(ACTION ITEM):
Reply with the data below, repeated exactly in full.

(RECORDS FOR THIS EXERCISE):
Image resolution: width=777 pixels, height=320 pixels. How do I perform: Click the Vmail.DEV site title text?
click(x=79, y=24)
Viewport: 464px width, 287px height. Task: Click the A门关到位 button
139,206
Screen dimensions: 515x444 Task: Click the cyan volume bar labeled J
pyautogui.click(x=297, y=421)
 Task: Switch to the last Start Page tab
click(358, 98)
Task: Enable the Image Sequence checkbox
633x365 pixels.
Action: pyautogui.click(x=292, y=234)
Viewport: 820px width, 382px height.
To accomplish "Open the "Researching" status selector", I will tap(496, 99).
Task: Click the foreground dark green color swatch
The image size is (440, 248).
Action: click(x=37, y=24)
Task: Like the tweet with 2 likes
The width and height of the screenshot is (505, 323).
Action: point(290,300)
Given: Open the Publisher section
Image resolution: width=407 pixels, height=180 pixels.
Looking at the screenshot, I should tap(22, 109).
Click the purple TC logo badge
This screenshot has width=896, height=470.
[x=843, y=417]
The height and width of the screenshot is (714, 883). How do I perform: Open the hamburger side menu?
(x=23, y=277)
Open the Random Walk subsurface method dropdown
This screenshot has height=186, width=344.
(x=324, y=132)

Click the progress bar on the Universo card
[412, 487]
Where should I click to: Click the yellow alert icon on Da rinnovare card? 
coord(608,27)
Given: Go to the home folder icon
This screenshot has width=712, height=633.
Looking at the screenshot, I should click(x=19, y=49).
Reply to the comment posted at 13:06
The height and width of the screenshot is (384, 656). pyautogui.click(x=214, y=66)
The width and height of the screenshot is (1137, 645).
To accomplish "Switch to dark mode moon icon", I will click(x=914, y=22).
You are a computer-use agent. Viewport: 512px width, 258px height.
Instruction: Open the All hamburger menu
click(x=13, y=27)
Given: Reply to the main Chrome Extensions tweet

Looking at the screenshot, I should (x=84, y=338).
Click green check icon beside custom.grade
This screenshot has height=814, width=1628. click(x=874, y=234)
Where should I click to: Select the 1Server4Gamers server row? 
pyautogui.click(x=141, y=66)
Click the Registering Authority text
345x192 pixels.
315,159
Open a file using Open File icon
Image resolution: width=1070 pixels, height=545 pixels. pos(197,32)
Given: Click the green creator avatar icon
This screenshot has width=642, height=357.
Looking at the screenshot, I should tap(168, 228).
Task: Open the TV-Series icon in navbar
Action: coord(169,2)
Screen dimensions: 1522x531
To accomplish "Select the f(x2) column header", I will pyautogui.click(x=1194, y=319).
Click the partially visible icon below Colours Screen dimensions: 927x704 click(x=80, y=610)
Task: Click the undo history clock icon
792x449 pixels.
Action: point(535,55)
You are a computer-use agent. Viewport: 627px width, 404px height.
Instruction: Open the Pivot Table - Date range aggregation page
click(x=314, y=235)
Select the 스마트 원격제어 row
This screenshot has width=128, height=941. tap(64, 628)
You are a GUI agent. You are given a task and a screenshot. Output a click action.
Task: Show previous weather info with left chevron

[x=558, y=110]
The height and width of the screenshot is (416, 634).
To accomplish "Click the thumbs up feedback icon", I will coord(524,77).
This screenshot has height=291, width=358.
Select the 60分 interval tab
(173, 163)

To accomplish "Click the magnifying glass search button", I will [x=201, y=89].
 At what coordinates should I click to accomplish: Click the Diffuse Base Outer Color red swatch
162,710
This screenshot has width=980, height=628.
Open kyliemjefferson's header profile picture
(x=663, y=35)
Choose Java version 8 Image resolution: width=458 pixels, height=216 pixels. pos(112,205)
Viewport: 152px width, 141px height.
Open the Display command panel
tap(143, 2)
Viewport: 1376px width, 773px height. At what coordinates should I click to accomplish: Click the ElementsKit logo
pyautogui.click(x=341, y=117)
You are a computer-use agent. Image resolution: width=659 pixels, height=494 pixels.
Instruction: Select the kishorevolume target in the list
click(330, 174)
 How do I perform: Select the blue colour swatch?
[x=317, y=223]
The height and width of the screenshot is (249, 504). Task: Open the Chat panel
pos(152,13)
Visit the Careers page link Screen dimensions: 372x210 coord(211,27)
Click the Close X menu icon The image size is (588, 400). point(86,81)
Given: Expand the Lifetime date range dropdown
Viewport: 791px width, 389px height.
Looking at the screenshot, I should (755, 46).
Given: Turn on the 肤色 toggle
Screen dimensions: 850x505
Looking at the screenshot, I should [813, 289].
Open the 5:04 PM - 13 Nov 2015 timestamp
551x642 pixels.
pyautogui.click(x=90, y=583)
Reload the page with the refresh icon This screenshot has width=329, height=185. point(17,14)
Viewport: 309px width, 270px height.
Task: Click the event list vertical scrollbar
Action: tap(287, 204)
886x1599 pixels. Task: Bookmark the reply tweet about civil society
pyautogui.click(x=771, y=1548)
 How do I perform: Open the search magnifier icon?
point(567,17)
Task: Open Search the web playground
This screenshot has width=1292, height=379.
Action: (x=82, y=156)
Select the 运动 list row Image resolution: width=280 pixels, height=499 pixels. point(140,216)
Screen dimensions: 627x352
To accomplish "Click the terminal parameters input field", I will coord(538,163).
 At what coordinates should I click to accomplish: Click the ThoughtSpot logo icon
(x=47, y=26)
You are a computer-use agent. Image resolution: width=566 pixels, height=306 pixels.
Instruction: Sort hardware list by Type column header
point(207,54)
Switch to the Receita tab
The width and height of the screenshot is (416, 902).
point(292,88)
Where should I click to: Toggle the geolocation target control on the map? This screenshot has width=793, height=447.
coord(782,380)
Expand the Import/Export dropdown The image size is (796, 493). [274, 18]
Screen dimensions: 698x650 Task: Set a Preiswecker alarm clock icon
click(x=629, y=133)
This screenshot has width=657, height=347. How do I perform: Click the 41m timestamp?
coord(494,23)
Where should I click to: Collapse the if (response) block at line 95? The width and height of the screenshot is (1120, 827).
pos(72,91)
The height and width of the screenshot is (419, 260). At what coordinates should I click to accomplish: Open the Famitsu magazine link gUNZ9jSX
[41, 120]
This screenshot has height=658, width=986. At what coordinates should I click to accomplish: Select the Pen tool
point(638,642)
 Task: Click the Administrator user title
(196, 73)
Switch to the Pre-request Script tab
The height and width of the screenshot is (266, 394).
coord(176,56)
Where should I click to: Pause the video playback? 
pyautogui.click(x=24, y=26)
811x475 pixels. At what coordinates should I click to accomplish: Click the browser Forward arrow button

(SOLVED EXERCISE):
Image resolution: width=777 pixels, height=320 pixels. How do I perform: Click the Vmail.DEV site title text?
click(x=79, y=24)
Viewport: 464px width, 287px height. Task: Click the A门关到位 button
139,206
Screen dimensions: 515x444 Task: Click the cyan volume bar labeled J
pyautogui.click(x=297, y=421)
 Task: Switch to the last Start Page tab
click(358, 98)
Task: Enable the Image Sequence checkbox
633x365 pixels.
Action: pyautogui.click(x=292, y=234)
Viewport: 820px width, 382px height.
To accomplish "Open the "Researching" status selector", I will tap(496, 99).
Task: Click the foreground dark green color swatch
The image size is (440, 248).
Action: click(x=37, y=24)
Task: Like the tweet with 2 likes
The width and height of the screenshot is (505, 323).
Action: point(290,300)
Given: Open the Publisher section
Image resolution: width=407 pixels, height=180 pixels.
Looking at the screenshot, I should tap(22, 109).
Click the purple TC logo badge
This screenshot has width=896, height=470.
[x=843, y=417]
The height and width of the screenshot is (714, 883). How do I perform: Open the hamburger side menu?
(x=23, y=277)
Open the Random Walk subsurface method dropdown
This screenshot has height=186, width=344.
(x=324, y=132)

Click the progress bar on the Universo card
[412, 487]
Where should I click to: Click the yellow alert icon on Da rinnovare card? 
coord(608,27)
Given: Go to the home folder icon
This screenshot has width=712, height=633.
Looking at the screenshot, I should click(x=19, y=49).
Reply to the comment posted at 13:06
The height and width of the screenshot is (384, 656). pyautogui.click(x=214, y=66)
The width and height of the screenshot is (1137, 645).
To accomplish "Switch to dark mode moon icon", I will click(x=914, y=22).
You are a computer-use agent. Viewport: 512px width, 258px height.
Instruction: Open the All hamburger menu
click(x=13, y=27)
Given: Reply to the main Chrome Extensions tweet

Looking at the screenshot, I should (x=84, y=338).
Click green check icon beside custom.grade
This screenshot has height=814, width=1628. click(x=874, y=234)
Where should I click to: Select the 1Server4Gamers server row? 
pyautogui.click(x=141, y=66)
Click the Registering Authority text
345x192 pixels.
315,159
Open a file using Open File icon
Image resolution: width=1070 pixels, height=545 pixels. pos(197,32)
Given: Click the green creator avatar icon
This screenshot has width=642, height=357.
Looking at the screenshot, I should tap(168, 228).
Task: Open the TV-Series icon in navbar
Action: coord(169,2)
Screen dimensions: 1522x531
To accomplish "Select the f(x2) column header", I will pyautogui.click(x=1194, y=319).
Click the partially visible icon below Colours Screen dimensions: 927x704 click(x=80, y=610)
Task: Click the undo history clock icon
792x449 pixels.
Action: point(535,55)
You are a computer-use agent. Viewport: 627px width, 404px height.
Instruction: Open the Pivot Table - Date range aggregation page
click(x=314, y=235)
Select the 스마트 원격제어 row
This screenshot has width=128, height=941. tap(64, 628)
You are a GUI agent. You are given a task and a screenshot. Output a click action.
Task: Show previous weather info with left chevron

[x=558, y=110]
The height and width of the screenshot is (416, 634).
To accomplish "Click the thumbs up feedback icon", I will coord(524,77).
This screenshot has height=291, width=358.
Select the 60分 interval tab
(173, 163)

To accomplish "Click the magnifying glass search button", I will [x=201, y=89].
 At what coordinates should I click to accomplish: Click the Diffuse Base Outer Color red swatch
162,710
This screenshot has width=980, height=628.
Open kyliemjefferson's header profile picture
(x=663, y=35)
Choose Java version 8 Image resolution: width=458 pixels, height=216 pixels. pos(112,205)
Viewport: 152px width, 141px height.
Open the Display command panel
tap(143, 2)
Viewport: 1376px width, 773px height. At what coordinates should I click to accomplish: Click the ElementsKit logo
pyautogui.click(x=341, y=117)
You are a computer-use agent. Image resolution: width=659 pixels, height=494 pixels.
Instruction: Select the kishorevolume target in the list
click(330, 174)
 How do I perform: Select the blue colour swatch?
[x=317, y=223]
The height and width of the screenshot is (249, 504). Task: Open the Chat panel
pos(152,13)
Visit the Careers page link Screen dimensions: 372x210 coord(211,27)
Click the Close X menu icon The image size is (588, 400). point(86,81)
Given: Expand the Lifetime date range dropdown
Viewport: 791px width, 389px height.
Looking at the screenshot, I should (755, 46).
Given: Turn on the 肤色 toggle
Screen dimensions: 850x505
Looking at the screenshot, I should [813, 289].
Open the 5:04 PM - 13 Nov 2015 timestamp
551x642 pixels.
pyautogui.click(x=90, y=583)
Reload the page with the refresh icon This screenshot has width=329, height=185. point(17,14)
Viewport: 309px width, 270px height.
Task: Click the event list vertical scrollbar
Action: tap(287, 204)
886x1599 pixels. Task: Bookmark the reply tweet about civil society
pyautogui.click(x=771, y=1548)
 How do I perform: Open the search magnifier icon?
point(567,17)
Task: Open Search the web playground
This screenshot has width=1292, height=379.
Action: (x=82, y=156)
Select the 运动 list row Image resolution: width=280 pixels, height=499 pixels. point(140,216)
Screen dimensions: 627x352
To accomplish "Click the terminal parameters input field", I will coord(538,163).
 At what coordinates should I click to accomplish: Click the ThoughtSpot logo icon
(x=47, y=26)
You are a computer-use agent. Image resolution: width=566 pixels, height=306 pixels.
Instruction: Sort hardware list by Type column header
point(207,54)
Switch to the Receita tab
The width and height of the screenshot is (416, 902).
point(292,88)
Where should I click to: Toggle the geolocation target control on the map? This screenshot has width=793, height=447.
coord(782,380)
Expand the Import/Export dropdown The image size is (796, 493). [274, 18]
Screen dimensions: 698x650 Task: Set a Preiswecker alarm clock icon
click(x=629, y=133)
This screenshot has width=657, height=347. How do I perform: Click the 41m timestamp?
coord(494,23)
Where should I click to: Collapse the if (response) block at line 95? The width and height of the screenshot is (1120, 827).
pos(72,91)
The height and width of the screenshot is (419, 260). At what coordinates should I click to accomplish: Open the Famitsu magazine link gUNZ9jSX
[41, 120]
This screenshot has height=658, width=986. At what coordinates should I click to accomplish: Select the Pen tool
point(638,642)
 Task: Click the Administrator user title
(196, 73)
Switch to the Pre-request Script tab
The height and width of the screenshot is (266, 394).
coord(176,56)
Where should I click to: Pause the video playback? 
pyautogui.click(x=24, y=26)
811x475 pixels. At what coordinates should I click to accomplish: Click the browser Forward arrow button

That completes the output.